Zero latency refers to a general business objective in which rapidly changing information is available across the entire business, leading to more informed and coordinated business decisions. It can also refer to the perfection of latency optimization; that is, the theoretical end point of ultra-low latency engineering.
Is there such a thing as true zero latency?
Not really. Even in theoretically perfect network conditions, packets cannot exceed the speed of light. A network with tightly composed geography can more easily achieve near zero latency than one in which packets travel further through space. However, the term zero latency is more often used today to describe optimal business operations using near real-time data rather than the technical problem of minimizing message transport. The latter is more often referred to as ultra-low latency.
What are the business implications of zero latency?
Zero latency, or the Zero Latency Enterprise, is an organization that makes appropriate investments in low latency infrastructure in order to help the organization see insights and make informed decisions based on up-to-the-second data input. A zero latency enterprise stands in contrast to traditional data analytics that rely on data warehousing reports that are run on a periodic schedule. Thus the business using traditional methods is reacting to information that is, at best, hours old and usually much older. In zero latency, the organization makes decisions based on holistic business data that is constantly refreshed. It also implies that real-time data is accessible in all departments and business functions and not just within IT or top leadership.

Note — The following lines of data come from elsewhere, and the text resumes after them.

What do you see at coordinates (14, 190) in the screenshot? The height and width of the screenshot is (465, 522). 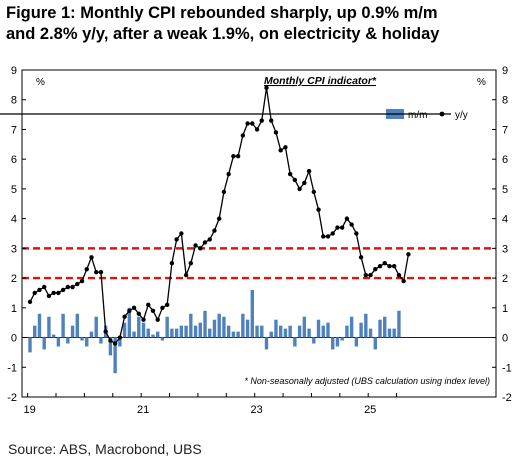 I see `y-tick-label-left: 5` at bounding box center [14, 190].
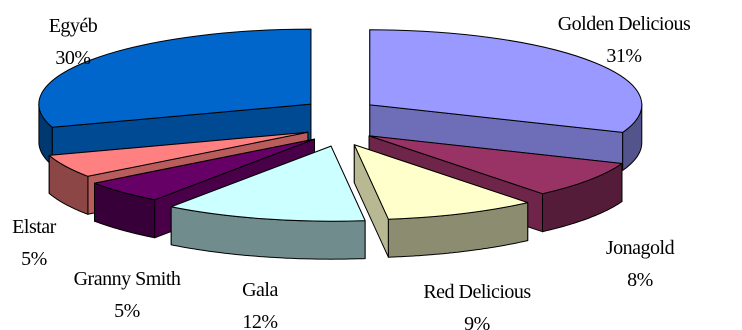  Describe the element at coordinates (128, 279) in the screenshot. I see `slice-label-granny-smith: Granny Smith` at that location.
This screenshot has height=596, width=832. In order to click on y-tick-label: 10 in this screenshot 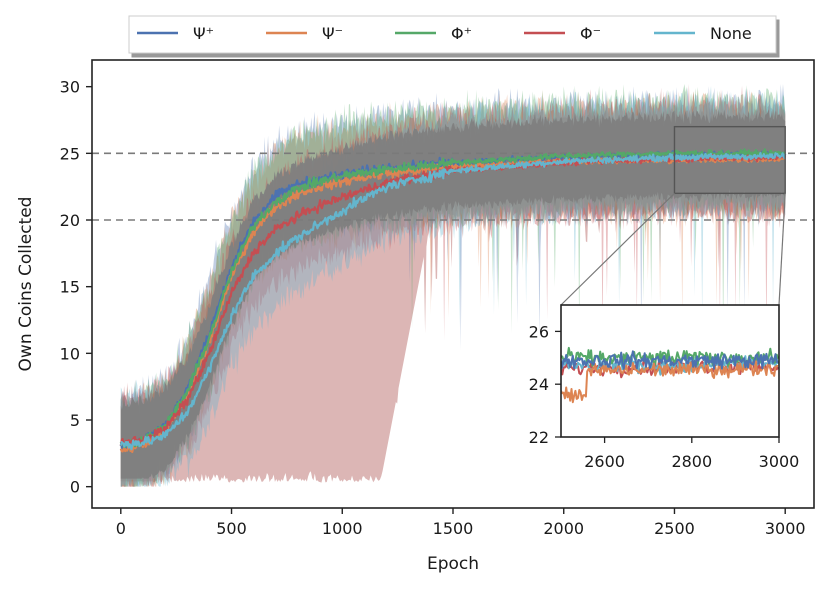, I will do `click(70, 354)`.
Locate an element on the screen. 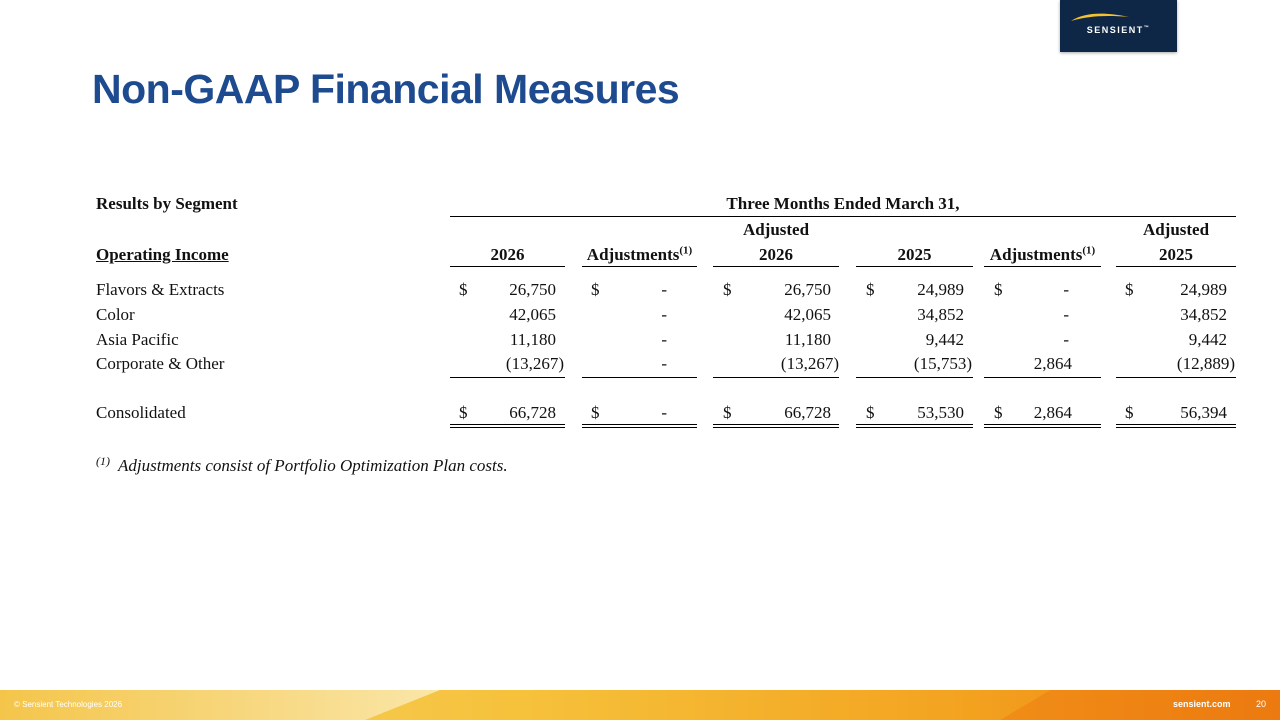 The height and width of the screenshot is (720, 1280). table-cell: 2,864 is located at coordinates (1052, 364).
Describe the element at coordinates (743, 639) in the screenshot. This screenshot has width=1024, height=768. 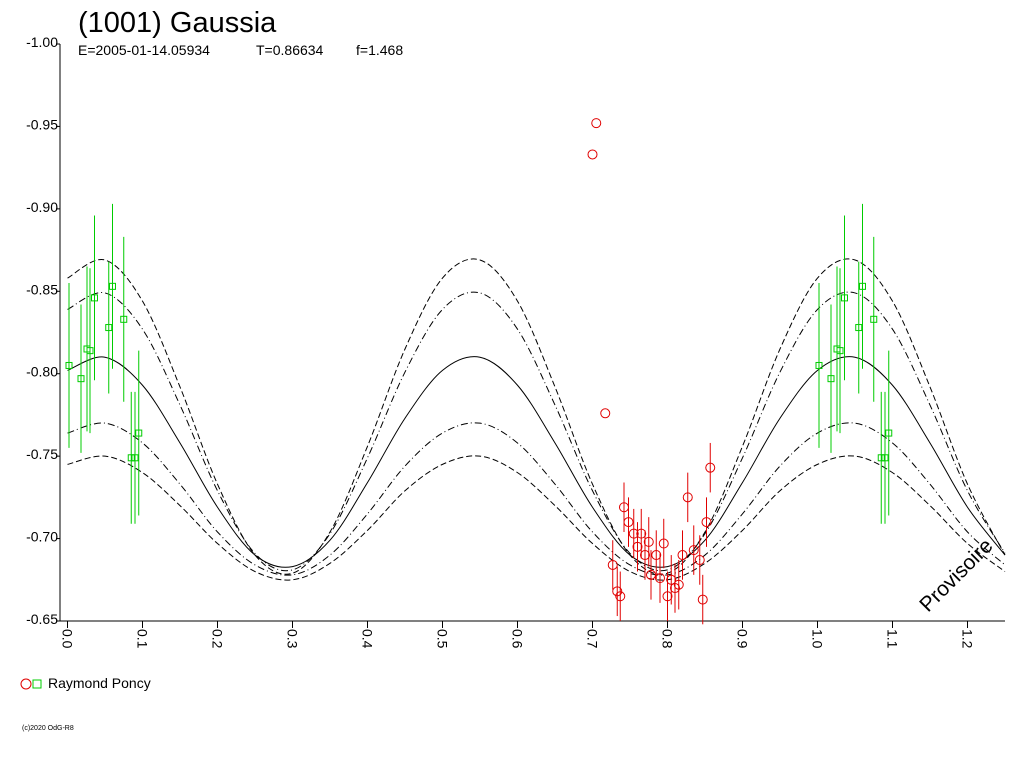
I see `x-tick-label: 0.9` at that location.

What are the business benefits of zero latency?
Zero latency delivers agility and business intelligence. An organization with zero latency data infrastructure can make more informed decisions and can iterate its decisions faster. For example, a retail organization using zero latency will know what customers are buying up to the second, rather than relying on a report about what was bought last week. Moreover, by including social media data in the decision-making they can make inferences about customer sentiment and correlate that sentiment with sales trends. They can roll out test campaigns and get immediate feedback on the success of those tests.